Khazen

As the unrest in the Middle East is growing, the toursim influx is decreasing. This shows in the many hotels around Lebanon. A recent survey shows the the occupancy rate goes down as the the prices are going up. Meanwhile, Caretaker Tourism Minister Fadi Abboud remains optimistic about welcoming many tourists to Lebanon this summer.

Ernst & Young’s benchmark survey of the Middle East hotel sector indicated that the average occupancy rate at hotels in Beirut was 56% in the first quarter of 2013, down from 66% in the same quarter last year. According to Byblos Bank’s "Lebanon This Week", the occupancy rate at hotels in Beirut fell by ten percentage points, constituting the second steepest decrease among 16 markets in the Middle East and North Africa region, and relative to an average increase of 1.3 percentage points for the region.
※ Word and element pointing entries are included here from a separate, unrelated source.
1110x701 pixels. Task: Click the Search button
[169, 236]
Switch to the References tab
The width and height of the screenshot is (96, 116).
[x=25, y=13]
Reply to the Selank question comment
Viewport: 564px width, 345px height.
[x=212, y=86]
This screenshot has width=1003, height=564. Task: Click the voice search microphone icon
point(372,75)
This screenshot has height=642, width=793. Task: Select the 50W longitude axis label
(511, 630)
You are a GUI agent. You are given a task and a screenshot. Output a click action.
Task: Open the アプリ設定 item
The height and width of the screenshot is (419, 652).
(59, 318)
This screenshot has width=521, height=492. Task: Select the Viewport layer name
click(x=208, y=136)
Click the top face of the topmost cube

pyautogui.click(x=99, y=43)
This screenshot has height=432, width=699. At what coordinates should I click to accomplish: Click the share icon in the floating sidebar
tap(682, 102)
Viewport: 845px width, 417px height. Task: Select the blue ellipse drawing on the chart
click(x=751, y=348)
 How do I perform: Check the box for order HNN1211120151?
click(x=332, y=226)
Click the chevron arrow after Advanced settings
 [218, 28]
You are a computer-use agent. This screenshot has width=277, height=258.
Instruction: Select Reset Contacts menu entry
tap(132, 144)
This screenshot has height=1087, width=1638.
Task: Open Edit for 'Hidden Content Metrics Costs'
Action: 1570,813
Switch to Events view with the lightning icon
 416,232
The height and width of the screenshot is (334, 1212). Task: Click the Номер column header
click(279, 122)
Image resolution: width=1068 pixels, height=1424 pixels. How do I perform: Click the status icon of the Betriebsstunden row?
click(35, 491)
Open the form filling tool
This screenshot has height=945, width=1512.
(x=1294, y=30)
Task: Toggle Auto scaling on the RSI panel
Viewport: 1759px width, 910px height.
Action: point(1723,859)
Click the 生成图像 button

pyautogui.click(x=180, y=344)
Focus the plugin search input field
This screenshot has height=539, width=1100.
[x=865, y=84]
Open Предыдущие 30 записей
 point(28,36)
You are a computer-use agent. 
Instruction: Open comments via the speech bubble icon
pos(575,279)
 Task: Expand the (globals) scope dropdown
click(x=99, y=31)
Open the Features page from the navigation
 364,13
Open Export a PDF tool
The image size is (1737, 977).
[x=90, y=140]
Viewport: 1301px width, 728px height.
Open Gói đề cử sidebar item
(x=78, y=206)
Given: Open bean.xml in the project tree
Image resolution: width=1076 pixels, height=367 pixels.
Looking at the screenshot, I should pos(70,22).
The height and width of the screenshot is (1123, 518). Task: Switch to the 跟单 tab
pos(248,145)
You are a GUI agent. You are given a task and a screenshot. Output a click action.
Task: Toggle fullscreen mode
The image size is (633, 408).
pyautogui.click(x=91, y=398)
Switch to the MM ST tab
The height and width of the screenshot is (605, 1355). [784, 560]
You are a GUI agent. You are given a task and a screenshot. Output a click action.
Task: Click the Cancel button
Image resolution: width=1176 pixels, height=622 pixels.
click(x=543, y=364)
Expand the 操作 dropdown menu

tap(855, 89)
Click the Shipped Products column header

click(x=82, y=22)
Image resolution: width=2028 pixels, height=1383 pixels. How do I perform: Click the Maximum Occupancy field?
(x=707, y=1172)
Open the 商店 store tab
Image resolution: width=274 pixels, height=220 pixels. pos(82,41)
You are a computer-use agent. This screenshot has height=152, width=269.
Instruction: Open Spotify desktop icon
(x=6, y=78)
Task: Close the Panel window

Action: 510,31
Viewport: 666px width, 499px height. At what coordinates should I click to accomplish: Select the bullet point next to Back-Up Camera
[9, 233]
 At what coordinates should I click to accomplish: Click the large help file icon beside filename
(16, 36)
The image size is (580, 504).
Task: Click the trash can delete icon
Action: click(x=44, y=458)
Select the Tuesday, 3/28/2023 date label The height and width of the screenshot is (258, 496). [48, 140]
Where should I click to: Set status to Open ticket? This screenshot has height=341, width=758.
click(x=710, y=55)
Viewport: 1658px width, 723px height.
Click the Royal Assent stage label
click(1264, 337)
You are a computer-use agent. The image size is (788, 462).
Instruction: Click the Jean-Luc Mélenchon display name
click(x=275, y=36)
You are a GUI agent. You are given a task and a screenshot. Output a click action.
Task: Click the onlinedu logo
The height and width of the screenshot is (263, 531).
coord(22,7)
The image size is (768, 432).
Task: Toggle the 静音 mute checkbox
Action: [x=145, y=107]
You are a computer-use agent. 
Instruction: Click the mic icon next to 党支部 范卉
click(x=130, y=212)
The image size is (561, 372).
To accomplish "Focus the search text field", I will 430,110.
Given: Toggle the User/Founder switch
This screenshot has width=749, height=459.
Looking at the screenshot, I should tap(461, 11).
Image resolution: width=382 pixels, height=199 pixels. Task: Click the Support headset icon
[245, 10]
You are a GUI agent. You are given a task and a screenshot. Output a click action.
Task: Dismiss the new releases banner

The occupancy rate at Beirut hotels was the third lowest in the region in the covered period, while it was the seventh lowest in the first quarter of 2012. Occupancy rates at Beirut hotels were 49% in January, 60% in February and 58% in March 2013, compared to 60% in January, 64% in February and 74% in March 2012. Cairo had the lowest hotel occupancy rate at 28%, while Amman posted a drop of 22 percentage points in hotel occupancy, which was the steepest in the region.

The survey said that the average rate per room at Beirut hotels was $161 in the first quarter of 2013, ranking the capital’s hotels as the 11th most expensive in the region. The average rate per room at Beirut hotels decreased by 23.3% year-on-year and posted the steepest decrease among all markets in the region. The average rate per room in Beirut came below the regional average of $193.6, which increased by 1.7% from the same period last year.